Os efeitos do trabalho remoto e do distanciamento físico se revelam diferentes entre magistrades binário-generificades como homens e mulheres, pois a desigualdade de gênero, muitas vezes pensada em termos de participação feminina nas instituições, aparece nitidamente no cotidiano de todes, ainda que seja invisibilizada nas narrativas.
Patrícia Maeda
Fonte: Le Monde Diplomatique Brasil
Data original da publicação: 23/09/2020
Com a declaração da pandemia de Covid-19, em 11 de março de 2020, o Poder Judiciário, sob a coordenação do Conselho Nacional de Justiça (CNJ), suspendeu o atendimento presencial, desde meados de março, mantendo a maior parte de seu quadro funcional em trabalho remoto.
A Justiça do Trabalho se destacou neste período por ter a quase totalidade dos processos em andamento já no formato eletrônico (PJE), o que possibilitou a continuidade da tramitação, e por ter incentivado a realização de audiências telepresenciais.
No dia 30 de agosto de 2020, o CNJ apresentou no painel Produtividade Semanal do Poder Judiciário – regime de teletrabalho em razão do Covid-19 os seguintes dados referentes à Justiça do Trabalho: desde a primeira semana de trabalho remoto (16 a 22 de março), foram proferidos mais de 1,9 milhões de sentenças e acórdãos, mais de 2 milhões de decisões e mais de 7,6 milhões de despachos.
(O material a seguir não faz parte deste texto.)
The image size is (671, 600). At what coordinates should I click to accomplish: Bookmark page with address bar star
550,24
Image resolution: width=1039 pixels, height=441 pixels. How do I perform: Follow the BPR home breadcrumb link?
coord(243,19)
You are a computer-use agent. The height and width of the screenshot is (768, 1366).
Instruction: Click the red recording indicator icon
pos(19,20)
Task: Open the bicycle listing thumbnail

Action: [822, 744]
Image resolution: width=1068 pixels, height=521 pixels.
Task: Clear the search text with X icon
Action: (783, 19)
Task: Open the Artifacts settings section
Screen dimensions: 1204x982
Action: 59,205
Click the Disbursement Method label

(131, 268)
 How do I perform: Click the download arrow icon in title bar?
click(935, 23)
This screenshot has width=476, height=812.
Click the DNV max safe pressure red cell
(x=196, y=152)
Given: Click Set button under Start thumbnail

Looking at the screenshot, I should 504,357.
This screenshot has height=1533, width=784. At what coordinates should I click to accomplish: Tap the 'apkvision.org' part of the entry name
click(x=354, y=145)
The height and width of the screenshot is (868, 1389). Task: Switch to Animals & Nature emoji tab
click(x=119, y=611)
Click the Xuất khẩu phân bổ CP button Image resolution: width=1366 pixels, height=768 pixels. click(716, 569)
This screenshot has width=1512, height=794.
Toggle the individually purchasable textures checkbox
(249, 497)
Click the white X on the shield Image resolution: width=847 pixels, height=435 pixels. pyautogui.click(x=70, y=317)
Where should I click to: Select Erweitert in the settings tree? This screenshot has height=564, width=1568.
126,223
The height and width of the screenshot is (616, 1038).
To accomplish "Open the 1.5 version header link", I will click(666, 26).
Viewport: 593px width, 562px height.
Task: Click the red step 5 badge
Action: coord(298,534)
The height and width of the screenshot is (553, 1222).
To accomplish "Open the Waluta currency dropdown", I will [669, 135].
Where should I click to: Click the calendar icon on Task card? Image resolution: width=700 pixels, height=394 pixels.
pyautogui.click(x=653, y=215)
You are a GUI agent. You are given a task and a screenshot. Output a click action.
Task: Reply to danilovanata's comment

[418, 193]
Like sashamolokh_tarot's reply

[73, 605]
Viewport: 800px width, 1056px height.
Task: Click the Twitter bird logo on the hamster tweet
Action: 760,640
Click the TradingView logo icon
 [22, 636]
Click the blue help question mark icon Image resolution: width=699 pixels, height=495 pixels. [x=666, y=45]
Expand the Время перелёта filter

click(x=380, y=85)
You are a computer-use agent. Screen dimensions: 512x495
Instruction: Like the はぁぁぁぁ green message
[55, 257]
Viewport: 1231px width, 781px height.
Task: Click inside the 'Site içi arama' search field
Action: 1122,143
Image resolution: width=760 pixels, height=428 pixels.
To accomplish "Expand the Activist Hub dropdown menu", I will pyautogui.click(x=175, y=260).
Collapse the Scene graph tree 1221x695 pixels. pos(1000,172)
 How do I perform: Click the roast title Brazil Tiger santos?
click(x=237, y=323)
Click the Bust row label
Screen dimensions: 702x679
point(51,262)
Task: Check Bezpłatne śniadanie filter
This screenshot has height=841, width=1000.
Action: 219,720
Além disso, foram realizados mais de 104 milhões de movimentos processuais e destinados mais de R$ 219 milhões de recurso para combate à pandemia.
A despeito de constituir uma condição privilegiada em termos de segurança sanitária, o trabalho remoto improvisado a que magistrades[1] e servidores e servidoras tiveram que aderir não se trata exatamente de teletrabalho, pois, diante da situação de excepcionalidade, não houve o planejamento e a organização necessários para tanto. A mera transposição do trabalho nos fóruns para as residências parece um problema de ordem menor, se comparada com o cenário atual. Todavia, esta situação gera impactos diretos sobre a saúde física e mental, pois entram em cena demandas que não foram antecipadamente enfrentadas: um espaço destinado para o trabalho em tempo integral (e não apenas como um complemento da jornada realizada nos fóruns), o mobiliário adequado (monitores, mesa, cadeira), o equipamento com configuração mínima (placa de áudio e vídeo, câmera de vídeo etc.) para a realização de audiências telepresenciais etc.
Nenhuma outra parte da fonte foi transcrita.